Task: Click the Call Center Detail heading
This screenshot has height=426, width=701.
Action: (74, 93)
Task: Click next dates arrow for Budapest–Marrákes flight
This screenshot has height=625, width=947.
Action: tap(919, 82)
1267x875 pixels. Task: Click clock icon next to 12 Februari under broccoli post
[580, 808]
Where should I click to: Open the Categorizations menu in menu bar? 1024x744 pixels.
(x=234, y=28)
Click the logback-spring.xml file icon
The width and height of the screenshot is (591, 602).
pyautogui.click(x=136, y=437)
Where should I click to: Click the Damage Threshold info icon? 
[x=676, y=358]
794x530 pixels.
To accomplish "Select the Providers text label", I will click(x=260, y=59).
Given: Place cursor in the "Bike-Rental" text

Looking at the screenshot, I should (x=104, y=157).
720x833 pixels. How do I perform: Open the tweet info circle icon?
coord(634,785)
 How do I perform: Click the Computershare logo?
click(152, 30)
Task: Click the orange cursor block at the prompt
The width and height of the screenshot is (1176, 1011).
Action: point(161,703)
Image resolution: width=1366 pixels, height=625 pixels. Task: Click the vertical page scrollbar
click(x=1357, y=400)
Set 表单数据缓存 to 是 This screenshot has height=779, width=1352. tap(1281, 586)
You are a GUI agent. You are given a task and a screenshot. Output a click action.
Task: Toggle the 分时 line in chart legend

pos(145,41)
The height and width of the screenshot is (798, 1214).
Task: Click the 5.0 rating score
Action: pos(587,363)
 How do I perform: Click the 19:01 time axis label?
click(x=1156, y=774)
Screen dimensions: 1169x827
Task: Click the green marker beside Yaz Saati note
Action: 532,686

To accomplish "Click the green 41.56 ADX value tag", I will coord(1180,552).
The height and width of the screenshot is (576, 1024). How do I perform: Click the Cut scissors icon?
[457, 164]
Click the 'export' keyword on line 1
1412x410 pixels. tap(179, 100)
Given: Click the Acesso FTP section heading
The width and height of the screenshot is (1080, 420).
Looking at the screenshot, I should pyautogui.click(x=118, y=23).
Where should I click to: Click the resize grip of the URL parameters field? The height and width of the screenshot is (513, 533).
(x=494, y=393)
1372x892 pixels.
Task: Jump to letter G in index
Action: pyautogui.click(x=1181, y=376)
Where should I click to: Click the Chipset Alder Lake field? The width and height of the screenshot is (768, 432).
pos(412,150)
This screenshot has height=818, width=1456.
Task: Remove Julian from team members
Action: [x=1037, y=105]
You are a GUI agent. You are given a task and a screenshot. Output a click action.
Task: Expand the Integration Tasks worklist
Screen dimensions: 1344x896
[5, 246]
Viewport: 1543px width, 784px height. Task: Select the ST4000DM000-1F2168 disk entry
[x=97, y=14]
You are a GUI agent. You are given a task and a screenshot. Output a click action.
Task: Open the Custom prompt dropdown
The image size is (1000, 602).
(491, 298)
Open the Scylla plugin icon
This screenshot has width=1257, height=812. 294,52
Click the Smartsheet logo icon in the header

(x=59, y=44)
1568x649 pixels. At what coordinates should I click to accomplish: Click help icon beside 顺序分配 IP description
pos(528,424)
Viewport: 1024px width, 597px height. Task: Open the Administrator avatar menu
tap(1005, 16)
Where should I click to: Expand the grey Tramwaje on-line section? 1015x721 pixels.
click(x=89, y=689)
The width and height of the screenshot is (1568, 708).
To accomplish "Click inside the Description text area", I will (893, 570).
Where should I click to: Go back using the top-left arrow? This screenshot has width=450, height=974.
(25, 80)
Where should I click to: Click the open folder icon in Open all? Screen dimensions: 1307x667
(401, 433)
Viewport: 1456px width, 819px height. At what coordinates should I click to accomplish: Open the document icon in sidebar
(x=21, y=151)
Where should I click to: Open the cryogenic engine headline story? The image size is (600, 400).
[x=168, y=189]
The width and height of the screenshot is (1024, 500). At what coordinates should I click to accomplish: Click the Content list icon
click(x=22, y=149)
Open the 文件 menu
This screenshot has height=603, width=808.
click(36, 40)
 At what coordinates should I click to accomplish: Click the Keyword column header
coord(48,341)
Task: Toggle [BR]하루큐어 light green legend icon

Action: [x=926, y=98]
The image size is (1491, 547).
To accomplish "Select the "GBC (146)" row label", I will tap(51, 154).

◆ DIRECTIONS FOR THIS TASK ◆
Check each line of the entries above for the string "heading", and return those that contain it.

◆ RESULT FOR THIS EXERCISE ◆
Task: Click the Call Center Detail heading
Given: Click the Acesso FTP section heading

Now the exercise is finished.